PROBLEM TO WORK ON
Turn the lines between the one holding "Given: Open the notifications bell" and the one holding "pyautogui.click(x=1278, y=133)", inclusive, into a two-column CSV with the columns "prompt" and "response". Give one row per request, put each value in a quoted field with line breaks changed to spaces, and leave the pictures out.

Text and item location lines
* * *

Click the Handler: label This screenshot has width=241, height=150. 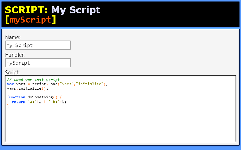pos(15,55)
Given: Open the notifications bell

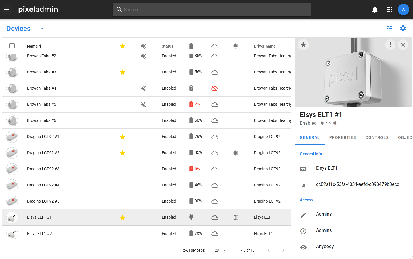Looking at the screenshot, I should [x=375, y=10].
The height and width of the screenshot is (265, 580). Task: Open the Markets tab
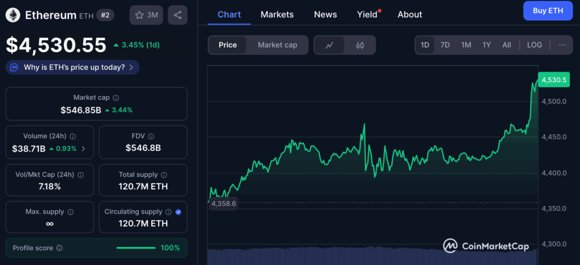[x=277, y=14]

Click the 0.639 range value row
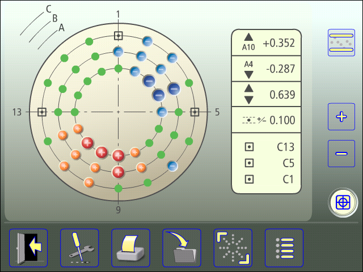271,94
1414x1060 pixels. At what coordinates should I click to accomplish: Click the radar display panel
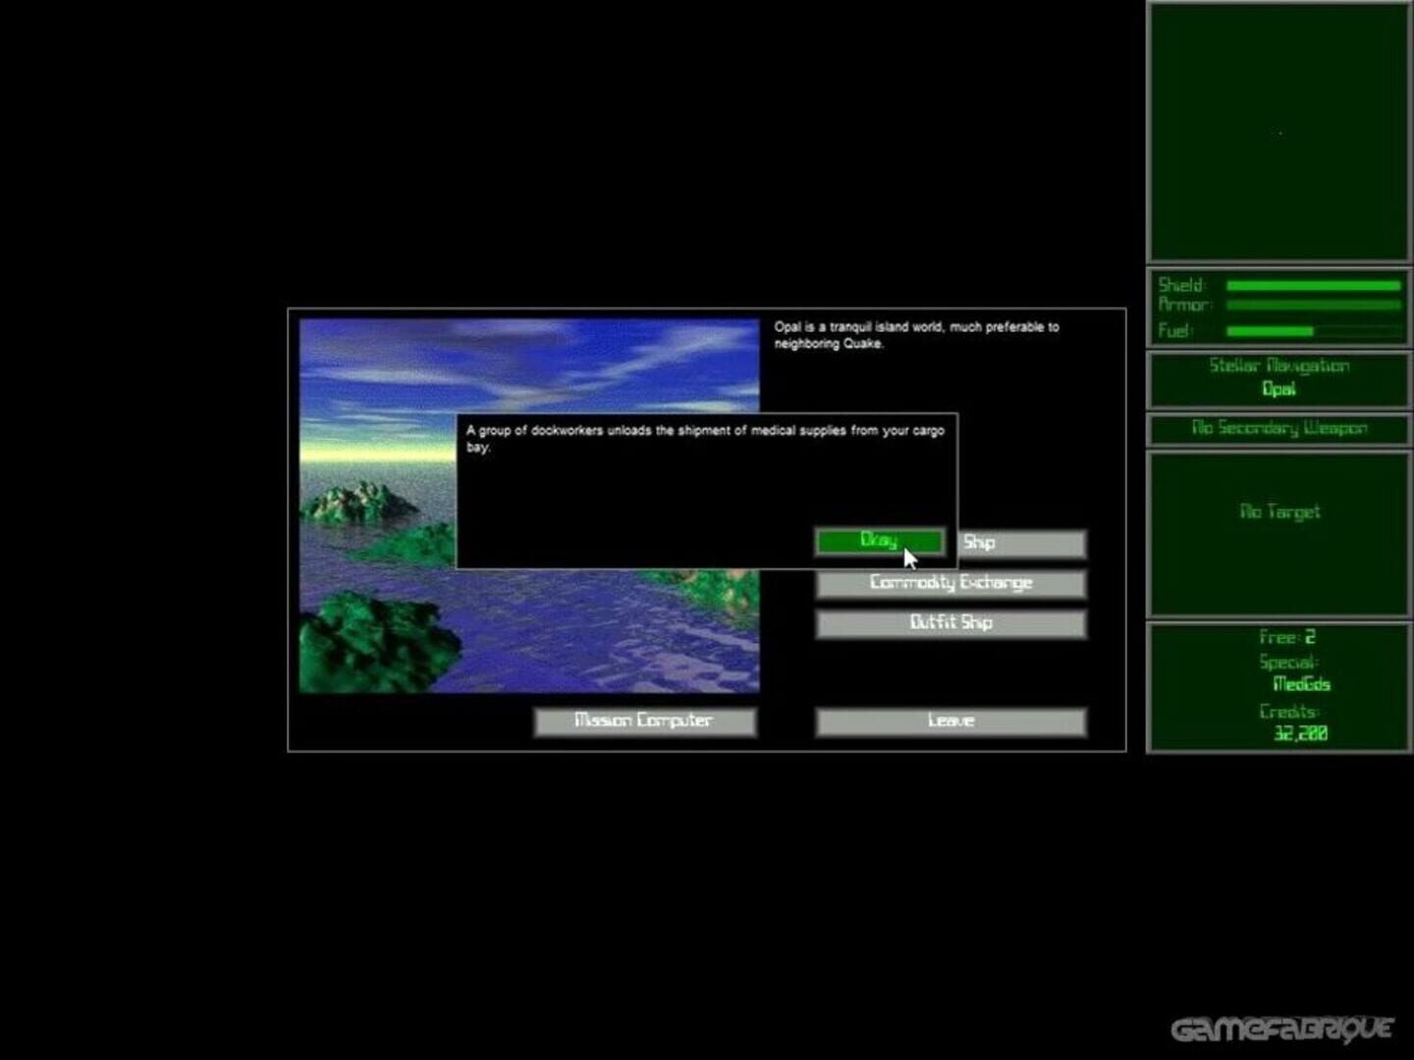pyautogui.click(x=1278, y=133)
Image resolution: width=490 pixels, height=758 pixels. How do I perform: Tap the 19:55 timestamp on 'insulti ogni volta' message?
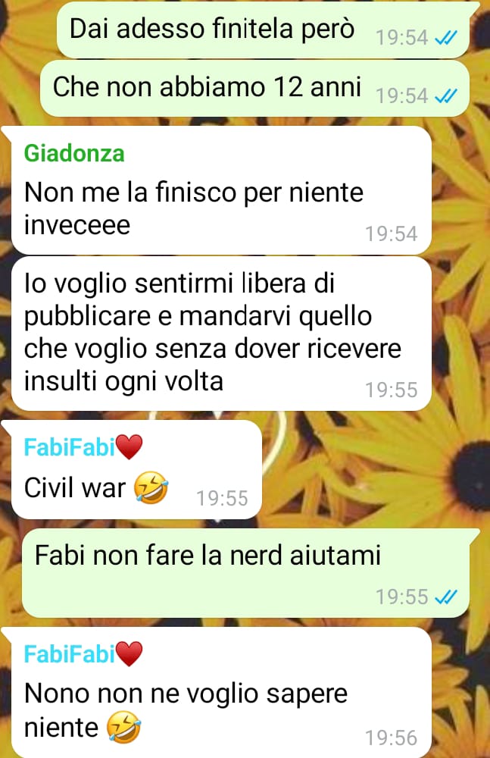point(391,390)
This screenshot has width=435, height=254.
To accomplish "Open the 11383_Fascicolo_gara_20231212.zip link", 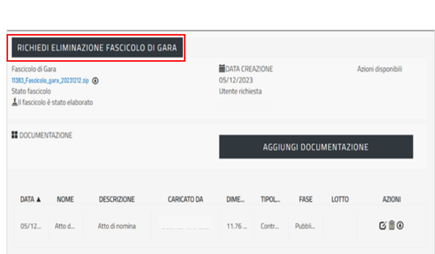I will point(50,81).
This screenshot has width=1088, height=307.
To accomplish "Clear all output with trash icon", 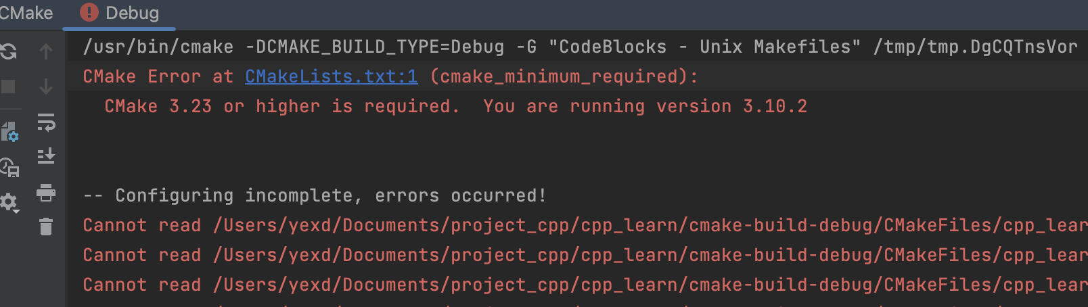I will point(46,227).
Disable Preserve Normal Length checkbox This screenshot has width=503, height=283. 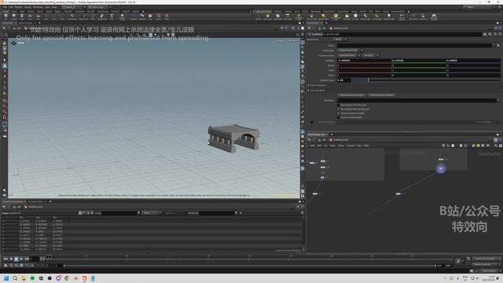tap(338, 113)
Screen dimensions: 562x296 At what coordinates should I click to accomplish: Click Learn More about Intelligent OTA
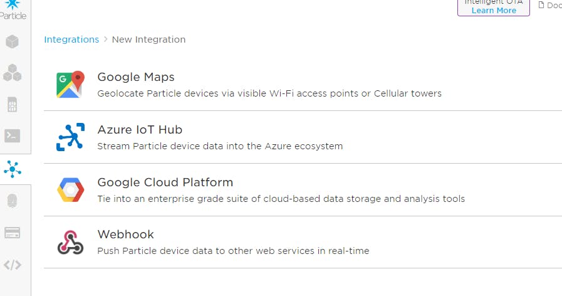pos(494,10)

* * *

EXERCISE ANSWER
prompt,response
"Given: Open the notifications bell","Looking at the screenshot, I should [x=375, y=10]."
"The height and width of the screenshot is (265, 580). Task: Open the Markets tab","[x=277, y=14]"
"Click the 0.639 range value row","271,94"
"1414x1060 pixels. At what coordinates should I click to accomplish: Click the radar display panel","pyautogui.click(x=1278, y=133)"